请从下文讲Go语言动态内存的文字中原样摘录一段，从“if flags&flagNoScan == 0”开始，一直到“preempted by GC.”为止。

展示文本 →
______

• go语言的动态内存


    go语言动态内存的申请和释放设计来自于tcmalloc
    主要数据结构:
    MHeap:the malloc heap,管理page
    MCentral:特定类型小对象共享的free list
    MCache:线程本地小对象的共享free list

    分配小对象

    1. 查找MCache相应大小的free list,如果free list非空,从free list中直接获取,
      这种情况下不需要任何锁的开销
    2. 如果MCache的free list为空,则从MCentral获取一些free object
    3. 如果MCentral的free list为空,则从MHeap申请一些page,然后将page内存加入到相应MCentral的free list
    4. 如果MHeap缓存的page不足,则从操作系统申请一些page(至少1M)

    分配大对象

    大对象直接从MHeap从分配

    申请动态内存

    // Allocate an object of size bytes.
    // Small objects are allocated from the per-P cache's free lists.
    // Large objects (> 32 kB) are allocated straight from the heap.
    func mallocgc(size uintptr, typ *_type, flags uint32) unsafe.Pointer {
        if size == 0 {
        	return unsafe.Pointer(&zerobase)
        }
        size0 := size
     
        if flags&flagNoScan == 0 && typ == nil {
        	gothrow("malloc missing type")
        }
     
        // This function must be atomic wrt GC, but for performance reasons
        // we don't acquirem/releasem on fast path. The code below does not have
        // split stack checks, so it can't be preempted by GC.

______

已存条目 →
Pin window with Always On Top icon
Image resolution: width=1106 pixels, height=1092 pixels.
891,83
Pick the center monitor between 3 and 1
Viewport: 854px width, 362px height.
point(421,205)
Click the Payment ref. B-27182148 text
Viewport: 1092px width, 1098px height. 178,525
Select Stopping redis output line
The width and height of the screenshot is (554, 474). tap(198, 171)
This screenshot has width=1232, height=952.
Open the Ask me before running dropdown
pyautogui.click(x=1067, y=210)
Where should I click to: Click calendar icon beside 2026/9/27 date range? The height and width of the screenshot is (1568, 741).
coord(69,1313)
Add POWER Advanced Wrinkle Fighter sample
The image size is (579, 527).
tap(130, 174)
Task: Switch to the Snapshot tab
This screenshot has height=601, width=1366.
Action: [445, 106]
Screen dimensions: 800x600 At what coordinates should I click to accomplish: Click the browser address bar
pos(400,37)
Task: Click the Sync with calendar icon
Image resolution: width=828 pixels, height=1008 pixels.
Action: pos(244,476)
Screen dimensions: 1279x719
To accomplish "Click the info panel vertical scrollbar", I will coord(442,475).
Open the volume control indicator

______

练习输出 →
if flags&flagNoScan == 0 && typ == nil {
        	gothrow("malloc missing type")
        }
     
        // This function must be atomic wrt GC, but for performance reasons
        // we don't acquirem/releasem on fast path. The code below does not have
        // split stack checks, so it can't be preempted by GC.